Posted at 4:12 AM, Mar 27, 2019
and last updated 2019-03-27 21:44:38-04

Valley Fever killed six people in San Luis Obispo County in 2018, according to the Public Health Department. Now, local scientists are working to develop a vaccine for this life-threatening disease.

Ann McDowell, an epidemiologist with the county, says Valley Fever comes from a fungus that grows really well in the soil in dry and arid places in the southwestern portion of the United States. That includes California and Arizona.

“In the fall when it dries out and the winds are blowing, we are going to see a lot of Valley Fever, so our highest number of cases occur in the fall and winter months,” McDowell said.

The disease can be worse than it sounds. What can often start with a fever, cough, headache, or other flu-like symptoms can often be misdiagnosed or lay dormant.

“Sixty percent of people who have been infected show no signs whatsoever,” McDowell said.

However, many are not so lucky.

Shell Beach resident Zoe Sunderland was diagnosed with Valley Fever in 1992 while living in Visalia.

“I actually started getting headaches to the point of not controlled by any kind of pain medications,” she said.

The aftermath of her diagnosis brought on serious health complications. Eight brain surgeries and nearly 30 years of treatment later, Sunderland says she’s losing function in her legs and experiencing chronic pain.

“What I’m getting now is the after-effect of the damage to my spinal cord and my brain,” Sunderland explained.

Doctor John Howard is the President of Applied Biotechnology Institute, a laboratory in San Luis Obispo that is working to develop a Valley Fever vaccine. His company and two other labs from the University of Massachusets and the University of Texas at San Antonio are behind the vaccine.

“We’ve already shown now that our methods work really well in small animals,” Howard said.

When it came to creating the vaccine, Howard says they wanted to “hit it with everything they could,” which means there are plans to create a vaccine that combines injectable and oral methods. However, in the long term, the ultimate goal is to create an oral vaccine on its own.

John Howard says once an oral vaccine method is developed, it would look very similar to this.

 

“What we’re doing now is trying to get ready to prepare all the pre-clinical work that the FDA requires to get into a human clinical trial,” Howard said.

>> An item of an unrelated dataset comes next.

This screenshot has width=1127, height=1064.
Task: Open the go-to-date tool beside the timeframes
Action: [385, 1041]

He says the process could take one to two years, but if all goes as planned, the vaccine could be offered within three to five years.

Until the FDA approves a vaccine, getting tested for the disease if you’re showing signs or symptoms is the first step toward healing.

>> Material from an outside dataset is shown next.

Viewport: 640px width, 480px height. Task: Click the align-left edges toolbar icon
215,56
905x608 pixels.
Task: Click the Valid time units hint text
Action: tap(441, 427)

“It often takes more than two weeks to develop antibodies to Valley Fever so sometimes if you’re tested too early in the disease, you will test negative,” McDowell said. “So we recommend that you get tested four weeks to make sure that the test reliably detects Valley Fever.”

McDowell says with the heavy rain this winter season, she’s expecting a higher number of cases of Valley Fever in the upcoming fall and winter seasons.

As for Sunderland, while a vaccine might be too late for her, she’ll continue to fight her illness, turning her struggles into strength.

“If the only thing I can contribute at this point is helping other people with this illness, this is what I think I lived for,” Sunderland said.